-- WORK REQUIRED --
Look for "with" in each line of the entries, and return the matching lines.

-- SUPPLIED RECORDS --
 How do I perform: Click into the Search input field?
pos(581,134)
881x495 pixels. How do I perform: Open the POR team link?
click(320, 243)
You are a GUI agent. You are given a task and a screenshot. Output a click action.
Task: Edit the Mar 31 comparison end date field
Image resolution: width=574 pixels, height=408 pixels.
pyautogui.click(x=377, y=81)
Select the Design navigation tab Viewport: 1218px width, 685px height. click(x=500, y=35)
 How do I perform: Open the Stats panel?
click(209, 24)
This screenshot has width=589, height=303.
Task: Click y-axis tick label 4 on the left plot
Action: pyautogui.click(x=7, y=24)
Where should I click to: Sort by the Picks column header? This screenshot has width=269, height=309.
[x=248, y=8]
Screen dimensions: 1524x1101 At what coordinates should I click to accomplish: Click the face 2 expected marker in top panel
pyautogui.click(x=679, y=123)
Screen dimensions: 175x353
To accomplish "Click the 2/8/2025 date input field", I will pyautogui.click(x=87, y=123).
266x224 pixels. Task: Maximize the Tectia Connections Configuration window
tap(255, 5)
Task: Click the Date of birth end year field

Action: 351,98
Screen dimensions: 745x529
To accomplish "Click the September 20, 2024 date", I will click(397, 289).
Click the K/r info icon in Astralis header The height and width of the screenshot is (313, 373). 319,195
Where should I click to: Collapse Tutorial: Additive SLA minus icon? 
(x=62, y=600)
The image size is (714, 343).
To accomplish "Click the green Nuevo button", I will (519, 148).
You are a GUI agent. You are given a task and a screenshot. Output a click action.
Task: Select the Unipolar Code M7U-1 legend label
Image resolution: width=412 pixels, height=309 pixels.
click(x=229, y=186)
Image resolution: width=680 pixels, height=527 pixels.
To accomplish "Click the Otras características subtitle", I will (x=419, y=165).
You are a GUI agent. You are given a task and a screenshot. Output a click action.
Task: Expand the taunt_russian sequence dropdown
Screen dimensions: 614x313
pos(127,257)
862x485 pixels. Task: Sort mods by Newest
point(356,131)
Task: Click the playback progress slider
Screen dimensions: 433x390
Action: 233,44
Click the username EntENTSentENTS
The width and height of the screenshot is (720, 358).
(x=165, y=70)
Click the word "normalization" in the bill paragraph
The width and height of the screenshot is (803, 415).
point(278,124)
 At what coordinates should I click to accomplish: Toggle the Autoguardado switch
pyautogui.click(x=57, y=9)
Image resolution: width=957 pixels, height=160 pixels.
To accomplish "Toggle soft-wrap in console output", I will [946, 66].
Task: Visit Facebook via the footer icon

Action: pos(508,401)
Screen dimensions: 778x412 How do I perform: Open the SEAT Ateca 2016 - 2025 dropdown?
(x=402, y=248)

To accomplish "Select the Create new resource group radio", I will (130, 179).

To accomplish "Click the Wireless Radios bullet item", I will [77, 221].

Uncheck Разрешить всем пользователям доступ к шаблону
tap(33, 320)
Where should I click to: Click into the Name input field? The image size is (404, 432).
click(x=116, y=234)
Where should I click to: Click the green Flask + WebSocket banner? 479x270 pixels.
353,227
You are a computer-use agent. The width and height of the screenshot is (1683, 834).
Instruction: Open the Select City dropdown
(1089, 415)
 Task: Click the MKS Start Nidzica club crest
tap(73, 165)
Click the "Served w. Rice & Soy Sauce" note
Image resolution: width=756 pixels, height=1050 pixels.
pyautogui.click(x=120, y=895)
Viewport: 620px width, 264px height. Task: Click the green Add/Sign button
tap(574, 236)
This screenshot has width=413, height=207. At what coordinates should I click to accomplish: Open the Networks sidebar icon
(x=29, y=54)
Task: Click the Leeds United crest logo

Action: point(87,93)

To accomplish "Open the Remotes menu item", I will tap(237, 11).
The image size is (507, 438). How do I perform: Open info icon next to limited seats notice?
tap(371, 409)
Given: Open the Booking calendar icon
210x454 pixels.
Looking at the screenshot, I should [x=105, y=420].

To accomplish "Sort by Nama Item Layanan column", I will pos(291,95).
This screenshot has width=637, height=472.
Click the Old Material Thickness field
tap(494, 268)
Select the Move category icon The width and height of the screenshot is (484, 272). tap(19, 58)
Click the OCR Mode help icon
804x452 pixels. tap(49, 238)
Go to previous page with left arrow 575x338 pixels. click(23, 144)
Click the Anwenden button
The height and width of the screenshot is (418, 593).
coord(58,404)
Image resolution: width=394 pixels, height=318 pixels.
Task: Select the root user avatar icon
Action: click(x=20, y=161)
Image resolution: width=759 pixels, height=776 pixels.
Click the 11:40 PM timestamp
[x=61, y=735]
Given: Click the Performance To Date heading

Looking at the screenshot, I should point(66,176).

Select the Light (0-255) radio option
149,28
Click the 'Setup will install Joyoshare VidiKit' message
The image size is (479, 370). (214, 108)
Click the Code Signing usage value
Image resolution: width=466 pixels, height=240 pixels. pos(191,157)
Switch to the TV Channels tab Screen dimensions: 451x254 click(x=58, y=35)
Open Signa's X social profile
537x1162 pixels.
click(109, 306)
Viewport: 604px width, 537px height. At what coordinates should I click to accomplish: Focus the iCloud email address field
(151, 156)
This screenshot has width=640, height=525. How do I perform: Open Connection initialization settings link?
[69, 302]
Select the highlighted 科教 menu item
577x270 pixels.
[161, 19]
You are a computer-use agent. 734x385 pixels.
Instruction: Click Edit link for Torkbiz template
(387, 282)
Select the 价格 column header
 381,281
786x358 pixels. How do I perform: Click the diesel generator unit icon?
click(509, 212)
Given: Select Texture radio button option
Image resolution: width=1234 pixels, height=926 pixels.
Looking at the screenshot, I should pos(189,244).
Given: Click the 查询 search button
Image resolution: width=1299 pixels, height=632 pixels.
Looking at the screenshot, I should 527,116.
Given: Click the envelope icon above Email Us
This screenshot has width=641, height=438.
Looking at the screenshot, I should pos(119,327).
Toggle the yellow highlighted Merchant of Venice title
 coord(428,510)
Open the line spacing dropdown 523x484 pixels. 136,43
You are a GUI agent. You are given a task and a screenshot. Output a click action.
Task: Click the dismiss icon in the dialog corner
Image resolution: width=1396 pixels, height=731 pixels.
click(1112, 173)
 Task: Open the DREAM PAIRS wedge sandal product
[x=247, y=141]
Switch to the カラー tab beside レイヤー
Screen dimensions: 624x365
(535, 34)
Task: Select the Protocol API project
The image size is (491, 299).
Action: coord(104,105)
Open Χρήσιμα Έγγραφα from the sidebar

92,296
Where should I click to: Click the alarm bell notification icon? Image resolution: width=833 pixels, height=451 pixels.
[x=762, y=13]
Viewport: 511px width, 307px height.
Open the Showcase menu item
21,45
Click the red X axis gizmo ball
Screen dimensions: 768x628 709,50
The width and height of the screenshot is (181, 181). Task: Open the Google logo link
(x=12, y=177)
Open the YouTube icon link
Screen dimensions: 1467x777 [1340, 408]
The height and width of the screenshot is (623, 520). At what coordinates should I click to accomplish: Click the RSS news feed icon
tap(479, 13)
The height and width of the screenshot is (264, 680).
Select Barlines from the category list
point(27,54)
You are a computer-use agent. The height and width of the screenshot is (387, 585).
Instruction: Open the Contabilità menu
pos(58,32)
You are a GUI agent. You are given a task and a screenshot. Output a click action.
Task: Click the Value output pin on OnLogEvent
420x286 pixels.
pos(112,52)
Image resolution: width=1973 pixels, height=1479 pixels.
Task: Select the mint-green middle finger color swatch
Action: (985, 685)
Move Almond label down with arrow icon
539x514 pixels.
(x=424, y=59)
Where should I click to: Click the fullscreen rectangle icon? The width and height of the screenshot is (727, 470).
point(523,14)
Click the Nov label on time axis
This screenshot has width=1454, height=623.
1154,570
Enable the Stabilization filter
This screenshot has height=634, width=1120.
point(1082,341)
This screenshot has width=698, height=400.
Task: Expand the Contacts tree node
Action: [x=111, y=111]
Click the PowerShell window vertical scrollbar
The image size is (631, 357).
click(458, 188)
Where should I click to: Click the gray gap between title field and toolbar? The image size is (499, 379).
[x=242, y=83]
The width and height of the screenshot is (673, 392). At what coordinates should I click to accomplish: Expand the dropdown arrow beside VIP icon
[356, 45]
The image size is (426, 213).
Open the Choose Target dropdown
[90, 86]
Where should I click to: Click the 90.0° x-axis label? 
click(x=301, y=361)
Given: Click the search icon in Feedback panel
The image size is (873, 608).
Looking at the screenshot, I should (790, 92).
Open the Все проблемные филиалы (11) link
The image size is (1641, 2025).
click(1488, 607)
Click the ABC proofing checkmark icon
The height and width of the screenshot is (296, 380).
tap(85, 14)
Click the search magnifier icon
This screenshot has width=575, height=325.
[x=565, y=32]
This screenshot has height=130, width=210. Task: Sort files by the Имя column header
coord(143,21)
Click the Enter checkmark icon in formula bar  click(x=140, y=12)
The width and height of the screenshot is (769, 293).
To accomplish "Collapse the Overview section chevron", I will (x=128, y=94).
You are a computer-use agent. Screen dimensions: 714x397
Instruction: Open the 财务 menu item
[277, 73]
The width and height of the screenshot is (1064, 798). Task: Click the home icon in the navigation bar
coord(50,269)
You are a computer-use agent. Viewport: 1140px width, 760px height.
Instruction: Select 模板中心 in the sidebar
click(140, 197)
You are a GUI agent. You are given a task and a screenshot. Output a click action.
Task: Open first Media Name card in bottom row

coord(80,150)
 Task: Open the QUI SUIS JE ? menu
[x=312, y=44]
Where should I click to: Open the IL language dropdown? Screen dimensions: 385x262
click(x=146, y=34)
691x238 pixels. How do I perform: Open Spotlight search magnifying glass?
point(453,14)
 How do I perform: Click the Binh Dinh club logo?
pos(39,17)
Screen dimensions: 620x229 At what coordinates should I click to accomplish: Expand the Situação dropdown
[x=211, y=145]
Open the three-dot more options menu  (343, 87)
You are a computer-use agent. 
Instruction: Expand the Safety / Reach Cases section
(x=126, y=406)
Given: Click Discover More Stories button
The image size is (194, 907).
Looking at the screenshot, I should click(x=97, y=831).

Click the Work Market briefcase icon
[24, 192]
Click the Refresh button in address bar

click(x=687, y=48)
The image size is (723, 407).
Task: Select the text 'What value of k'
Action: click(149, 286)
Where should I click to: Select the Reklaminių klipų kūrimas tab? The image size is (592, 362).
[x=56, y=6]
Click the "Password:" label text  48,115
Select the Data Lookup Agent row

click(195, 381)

-- RESULT FOR THIS EXERCISE --
Go to previous page with left arrow 575x338 pixels. click(23, 144)
Move Almond label down with arrow icon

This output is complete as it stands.